Entertainment

LATEST DEMI CHORE: BLAME IT ON BOTOX

DEMI Moore’s face actually shows some expression for the first time in years in the opening scene of her latest abortive comeback vehicle, the slack heist caper “Flawless.”

Unfortunately, that’s because she’s donned a ton of bad latex to play an 80-something in present-day bookends for a story set mainly in 1960 London, where Demi’s usually immobile features are on view.

Sporting a faux British accent, she’s the only American and the only female executive at headquarters for an international diamond cartel.
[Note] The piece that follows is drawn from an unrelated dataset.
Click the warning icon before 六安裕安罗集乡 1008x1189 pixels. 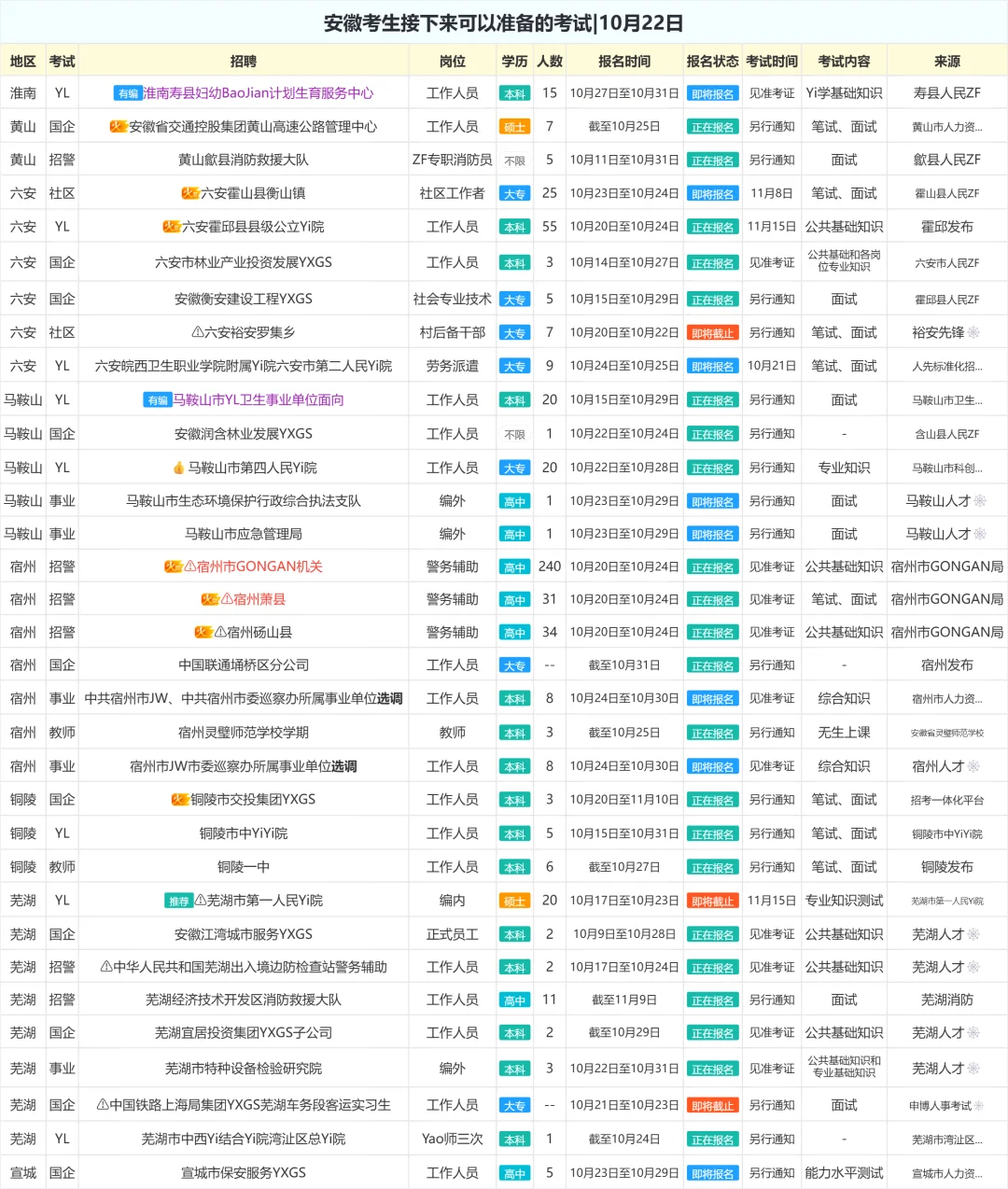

Not only passed over for promotion again but on the verge of dismissal, she decides to get even in spades after an about-to-retire janitor tries to recruit her in a scheme to empty the company’s vaults.

The janitor is played, with minimal enthusiasm, by Michael Caine. He and Moore last appeared together in 1984, when the then-teenage actress was cast as his daughter in the dismal sex comedy “Blame It on Rio.”
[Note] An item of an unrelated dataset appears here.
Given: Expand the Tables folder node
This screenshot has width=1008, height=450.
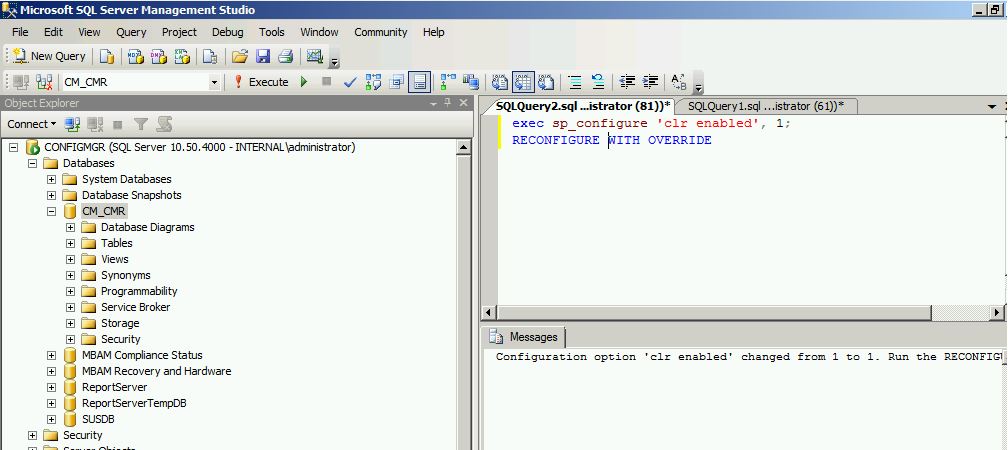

The plot contortions that very slowly unfold under Michael Radford’s arthritic direction in “Flawless” are not much more entertaining.

The script by American Edward Anderson, a newcomer, is never terribly convincing, even when he sticks to a straight crime drama.

Lambert Wilson plays an investigator probing the theft, which turns out to be much bigger than Moore planned on.

“Flawless” makes frequent detours to comment on the morality of the diamond trade, British health care – and charitable contributions by crooks. About all they’ve left out is the wisdom of Botox use by actresses of a certain age.